GIVEN REQUEST 1:
According to the documentation excerpt, what is the default value of similarity_threshold?
GIVEN REQUEST 2:
Express everything in the listing from the line containing "Click the Excel zoom slider" down through the end of the listing as a JSON list of strings, one string per line. Skip blank lines and leave out the pictures.

DOCUMENT SECTION:
• • • • • • •

Find elements that are in the same tree depth with the same tag name and match the current element attributes with a percentage higher than the threshold.

similarity_threshold

float

default:"0.2"

The percentage to use while comparing element attributes. Don’t play with this number unless you’re getting unwanted results

ignore_attributes

List | Tuple

default:"('href', 'src')"

Attribute names to ignore while matching attributes. Default ignores href and src as URLs can change between elements

match_text

bool

default:"false"

If True, element text content will be taken into calculation while matching. Not recommended in normal cases

Returns: A Selectors container of Selector objects or empty list

Extraction Methods

get_all_text()

def get_all_text(
    self,
    separator: str = "\n",
    strip: bool = False,
    ignore_tags: Tuple = ("script", "style"),
    valid_values: bool = True,
) -> TextHandler

Get all child strings of this element, concatenated using the given separator.

• • • • • • •

ROWS:
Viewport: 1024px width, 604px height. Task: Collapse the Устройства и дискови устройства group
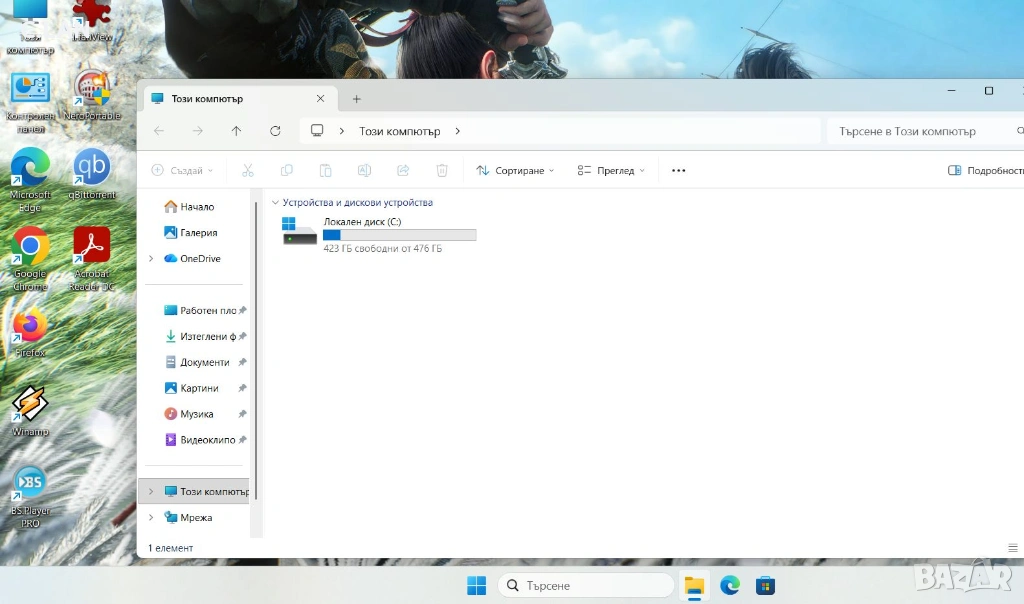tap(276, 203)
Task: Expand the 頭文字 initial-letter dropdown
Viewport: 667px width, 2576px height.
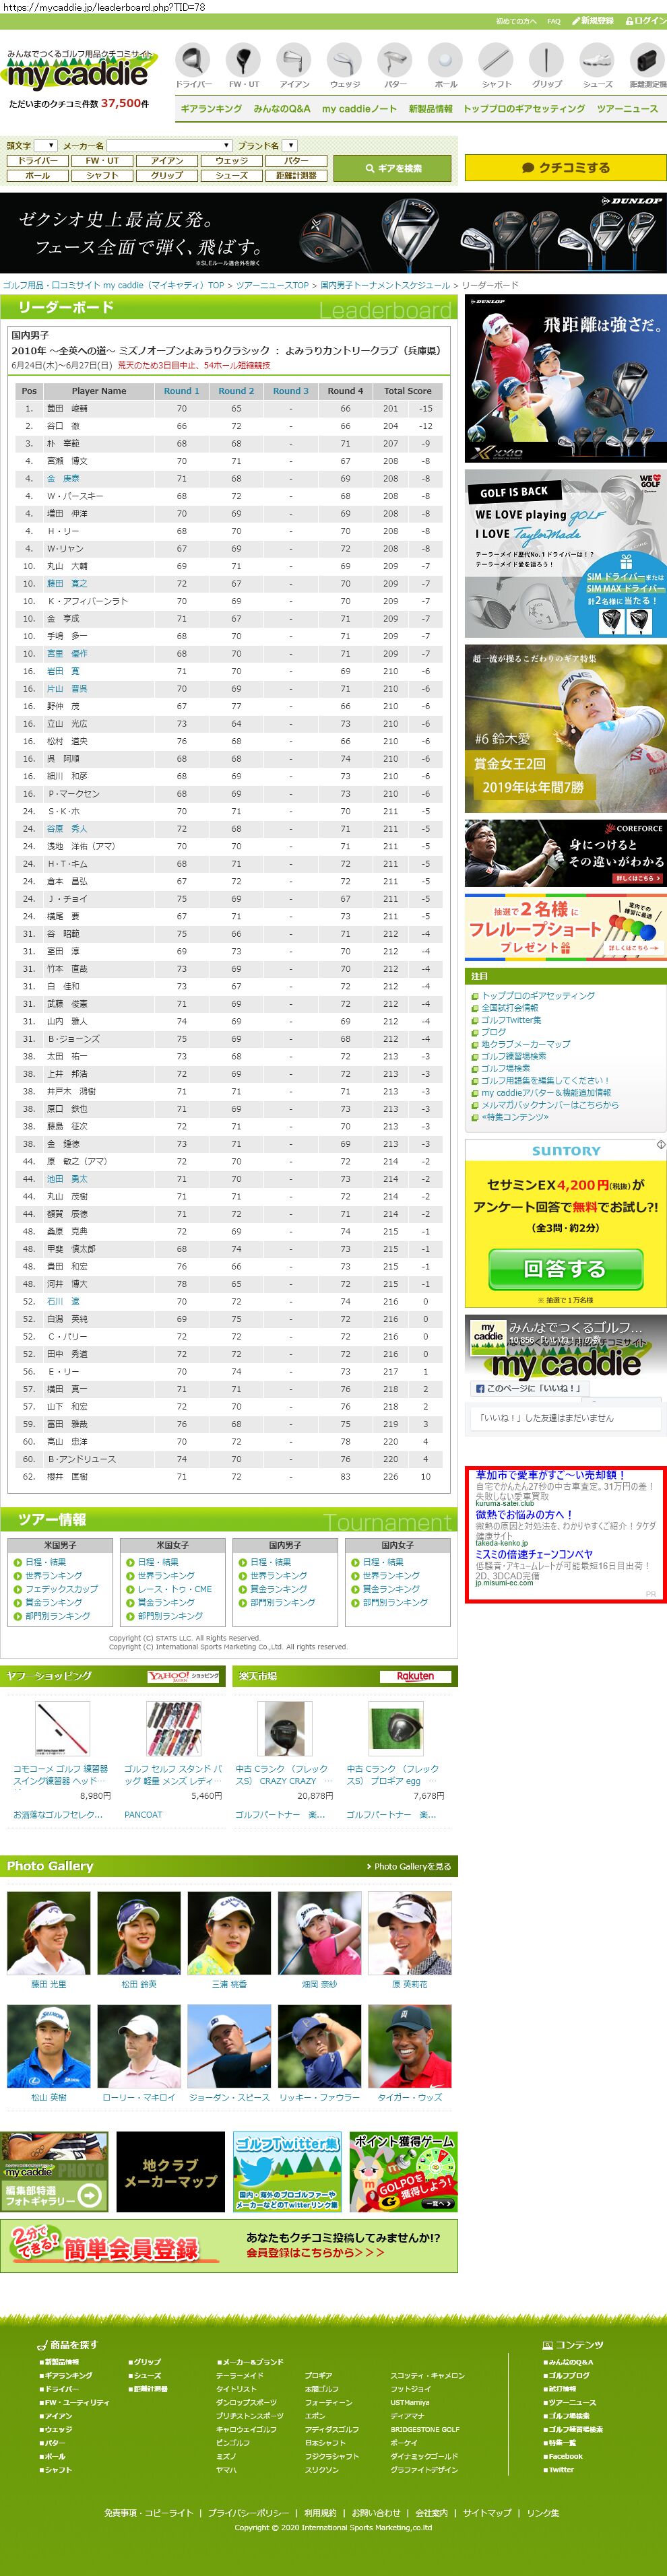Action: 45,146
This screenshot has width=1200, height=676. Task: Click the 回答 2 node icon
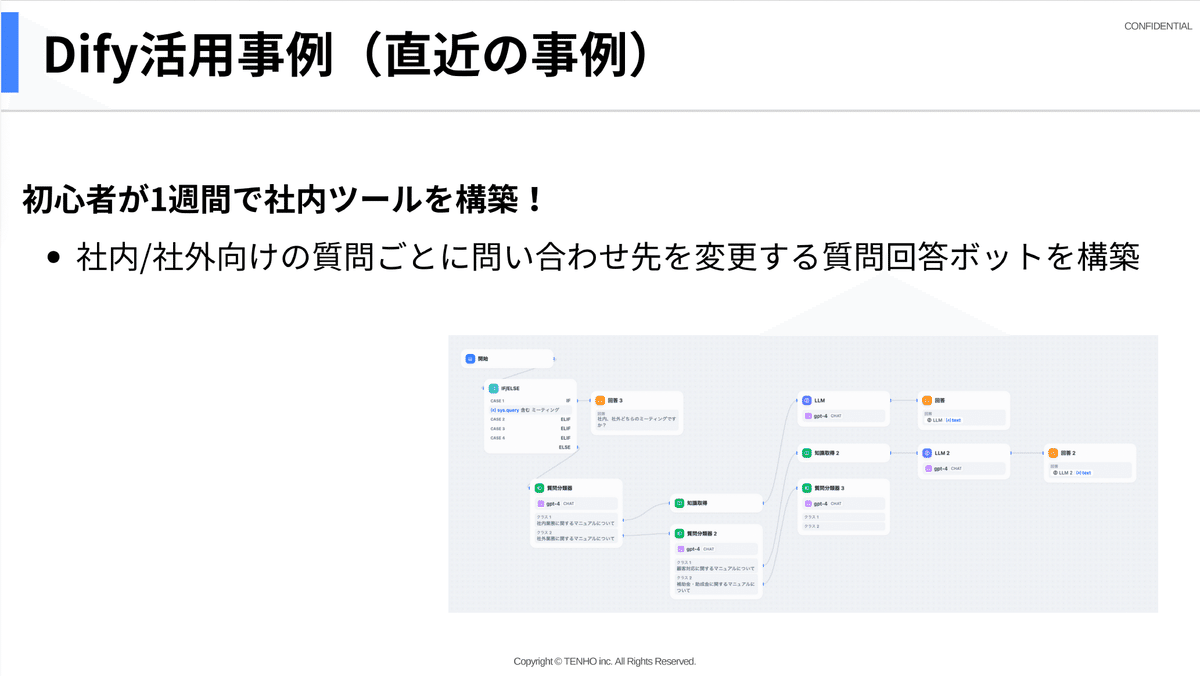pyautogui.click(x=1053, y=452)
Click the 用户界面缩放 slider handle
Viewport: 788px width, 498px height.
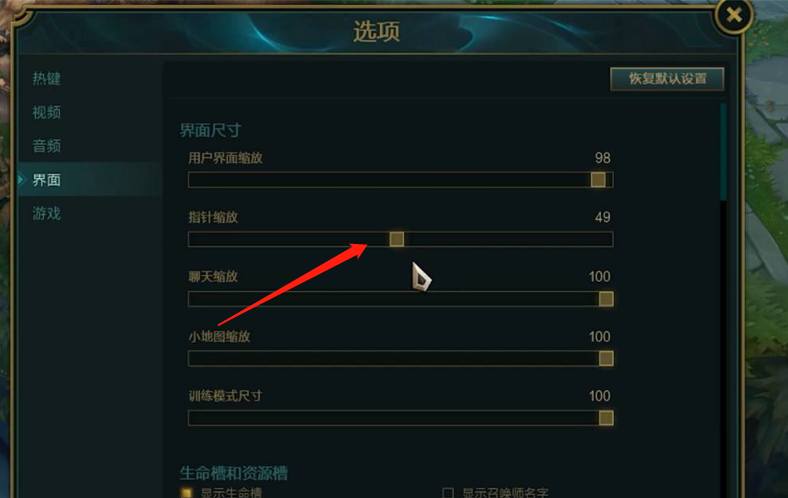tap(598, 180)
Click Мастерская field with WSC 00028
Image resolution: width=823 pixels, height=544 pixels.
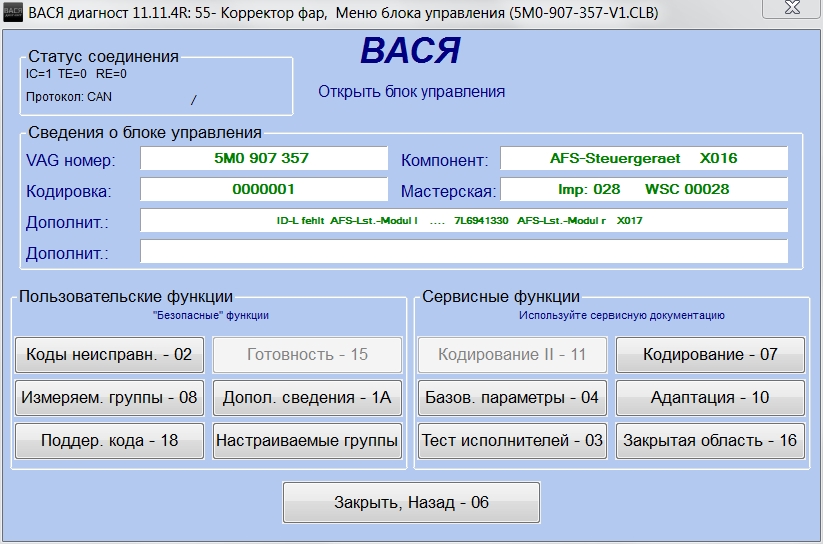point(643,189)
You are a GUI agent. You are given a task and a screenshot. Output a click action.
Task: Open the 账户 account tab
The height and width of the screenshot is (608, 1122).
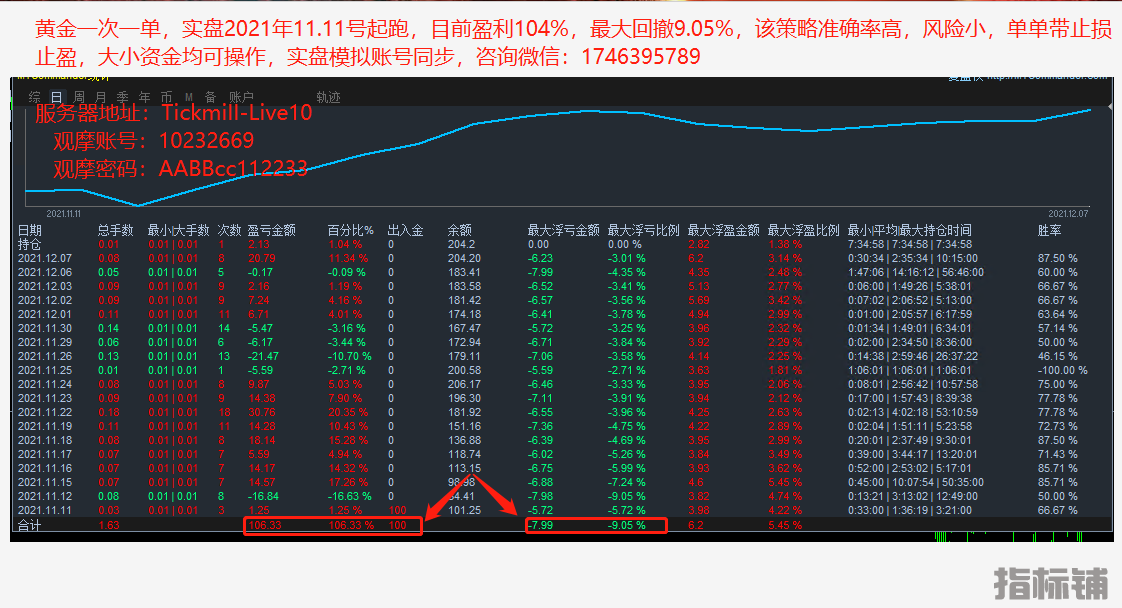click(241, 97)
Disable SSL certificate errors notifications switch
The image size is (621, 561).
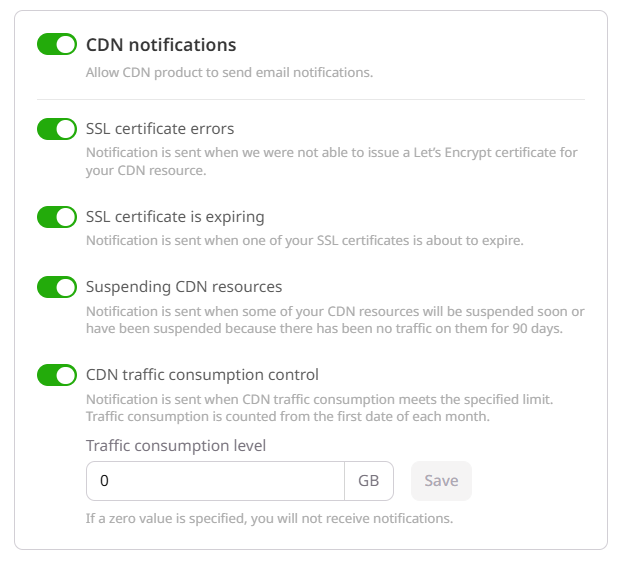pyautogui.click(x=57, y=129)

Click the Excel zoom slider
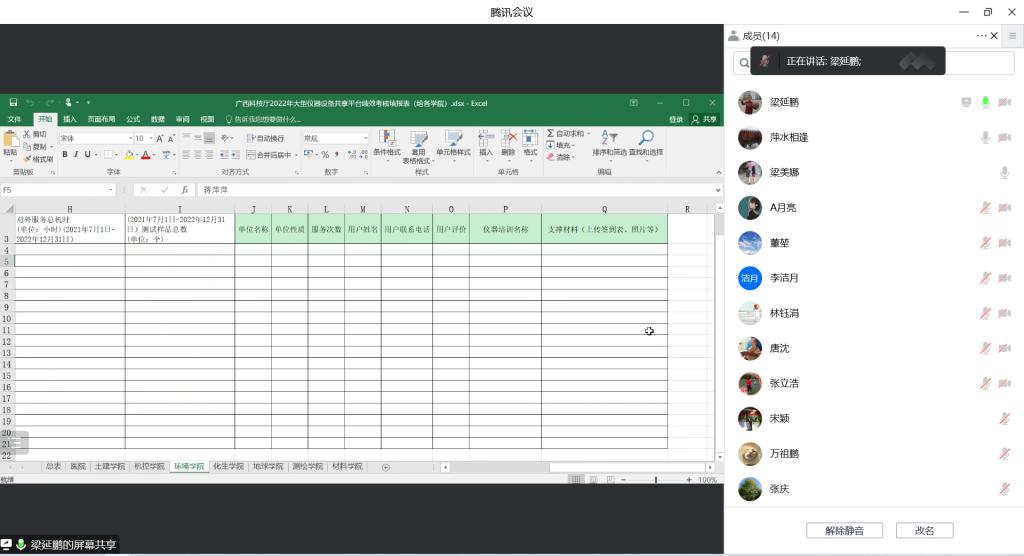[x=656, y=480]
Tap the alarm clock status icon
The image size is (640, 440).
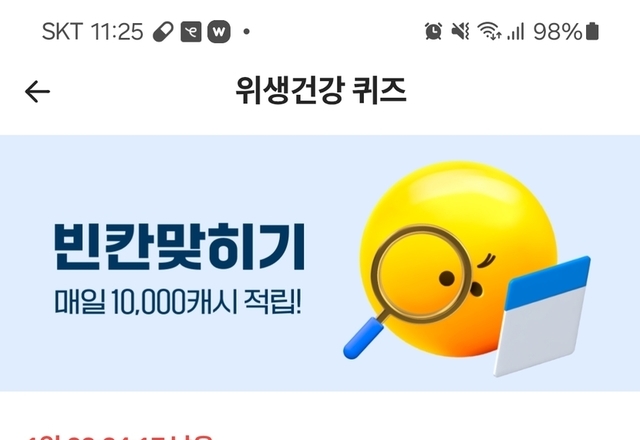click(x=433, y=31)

• • • • • • •

WRITTEN RESPONSE 1:
0.2

WRITTEN RESPONSE 2:
[
  "Click the Excel zoom slider",
  "[x=656, y=480]",
  "Tap the alarm clock status icon",
  "The image size is (640, 440).",
  "click(x=433, y=31)"
]